Super-Heróis e Inconsciente Coletivo


Super-Heróis e Inconsciente Coletivo

Nildo Viana

Em um texto anterior discutimos a relação entre super-heróis e axiologia [1]. No presente texto, continuamos tratando da temática da super-aventura, mas passando da discussão sobre os aspectos axiológicos e conservadores da super-aventura para a análise da super-aventura como manifestação do inconsciente coletivo. Isto é necessário devido ao fato de que o mundo dos super-heróis é um mundo de fantasia, produzido pela imaginação, e por isso mesmo é locus de manifestação do inconsciente, tal como afirma a psicanálise. Porém, não trataremos aqui do inconsciente individual e sim do inconsciente coletivo, que definiremos mais adiante, pois não se trata de analisar obras de autores enquanto indivíduos e sim um gênero como um todo, o que leva a analisar a obra coletiva de uma infinidade de autores individuais.

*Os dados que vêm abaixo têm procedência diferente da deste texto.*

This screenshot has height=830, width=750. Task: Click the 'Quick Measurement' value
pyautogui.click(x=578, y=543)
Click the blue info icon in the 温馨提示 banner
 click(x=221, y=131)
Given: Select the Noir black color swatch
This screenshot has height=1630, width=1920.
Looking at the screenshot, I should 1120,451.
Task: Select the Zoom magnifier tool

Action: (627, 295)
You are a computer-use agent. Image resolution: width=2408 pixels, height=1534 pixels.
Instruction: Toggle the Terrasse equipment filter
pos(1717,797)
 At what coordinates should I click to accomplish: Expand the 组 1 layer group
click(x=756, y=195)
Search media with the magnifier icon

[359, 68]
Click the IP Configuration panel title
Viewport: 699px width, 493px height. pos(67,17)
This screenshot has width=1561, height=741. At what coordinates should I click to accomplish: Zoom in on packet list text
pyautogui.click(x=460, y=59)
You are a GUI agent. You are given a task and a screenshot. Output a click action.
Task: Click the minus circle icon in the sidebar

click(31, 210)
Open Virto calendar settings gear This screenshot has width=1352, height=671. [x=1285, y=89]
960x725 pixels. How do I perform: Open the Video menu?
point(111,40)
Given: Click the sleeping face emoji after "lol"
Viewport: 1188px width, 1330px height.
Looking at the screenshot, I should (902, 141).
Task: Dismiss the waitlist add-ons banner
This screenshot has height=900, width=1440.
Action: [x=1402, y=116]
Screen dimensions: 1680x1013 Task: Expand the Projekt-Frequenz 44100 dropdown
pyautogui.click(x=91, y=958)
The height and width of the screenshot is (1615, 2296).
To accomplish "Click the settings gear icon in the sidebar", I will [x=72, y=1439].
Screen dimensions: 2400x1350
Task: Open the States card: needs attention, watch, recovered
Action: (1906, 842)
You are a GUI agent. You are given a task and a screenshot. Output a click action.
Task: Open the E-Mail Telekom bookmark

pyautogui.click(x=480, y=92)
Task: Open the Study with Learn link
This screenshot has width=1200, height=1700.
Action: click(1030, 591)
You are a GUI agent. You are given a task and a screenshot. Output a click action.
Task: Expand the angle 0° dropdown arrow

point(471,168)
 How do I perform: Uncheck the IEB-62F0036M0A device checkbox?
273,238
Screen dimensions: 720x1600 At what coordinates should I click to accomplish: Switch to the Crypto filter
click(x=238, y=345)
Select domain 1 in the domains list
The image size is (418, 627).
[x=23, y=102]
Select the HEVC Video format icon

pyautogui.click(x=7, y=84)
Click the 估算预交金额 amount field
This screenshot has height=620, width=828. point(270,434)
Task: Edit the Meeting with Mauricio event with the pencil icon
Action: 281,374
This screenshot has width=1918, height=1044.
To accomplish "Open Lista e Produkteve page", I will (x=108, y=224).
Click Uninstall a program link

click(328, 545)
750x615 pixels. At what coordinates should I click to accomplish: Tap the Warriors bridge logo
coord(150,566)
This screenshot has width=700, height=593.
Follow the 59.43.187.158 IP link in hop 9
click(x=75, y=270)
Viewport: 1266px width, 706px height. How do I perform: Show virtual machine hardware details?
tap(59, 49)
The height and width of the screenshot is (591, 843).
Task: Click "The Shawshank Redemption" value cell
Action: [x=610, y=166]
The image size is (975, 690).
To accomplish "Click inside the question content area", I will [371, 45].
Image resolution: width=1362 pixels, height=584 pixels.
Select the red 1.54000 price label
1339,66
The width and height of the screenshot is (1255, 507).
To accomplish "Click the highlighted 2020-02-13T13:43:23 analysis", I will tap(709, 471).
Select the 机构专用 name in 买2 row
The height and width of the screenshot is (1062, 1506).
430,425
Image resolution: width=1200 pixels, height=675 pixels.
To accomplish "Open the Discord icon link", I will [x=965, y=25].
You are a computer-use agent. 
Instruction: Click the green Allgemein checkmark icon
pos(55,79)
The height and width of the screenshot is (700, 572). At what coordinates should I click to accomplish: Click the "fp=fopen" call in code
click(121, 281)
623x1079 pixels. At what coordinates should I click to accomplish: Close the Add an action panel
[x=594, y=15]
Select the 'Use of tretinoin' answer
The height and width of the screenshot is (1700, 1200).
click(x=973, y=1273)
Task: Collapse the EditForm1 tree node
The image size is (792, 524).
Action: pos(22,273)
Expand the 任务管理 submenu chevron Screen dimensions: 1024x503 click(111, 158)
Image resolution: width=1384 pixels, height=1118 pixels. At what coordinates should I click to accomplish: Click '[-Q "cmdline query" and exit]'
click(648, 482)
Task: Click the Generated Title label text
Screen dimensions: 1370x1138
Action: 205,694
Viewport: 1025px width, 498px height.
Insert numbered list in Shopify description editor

Os super-heróis são seres sobre-humanos e que por isso mesmo superam as limitações humanas. Segundo Jacques Marny, “eles são personagens vivos, mágicos da ilusão e da fantasmagoria, mas também são mestres do sonho e símbolo do desejo de poder”[2] . É justamente aí que encontramos a relação entre super-heróis e inconsciente coletivo. Mas antes de tratar desta relação é preciso analisar o que é o inconsciente coletivo. Freud dizia que o universo mental (ou, segundo suas palavras, “aparelho psíquico”) do indivíduo era composto pela consciência e pelo inconsciente (inicialmente ele o dividia em dois componentes – princípio de prazer e princípio de realidade – e posteriormente em três – id, ego e superego –, embora um grande número de psicanalistas prefiram utilizar sua concepção inicial). O inconsciente era produto da repressão que a sociedade fazia aos instintos do indivíduo, o lugar onde vivem os desejos reprimidos.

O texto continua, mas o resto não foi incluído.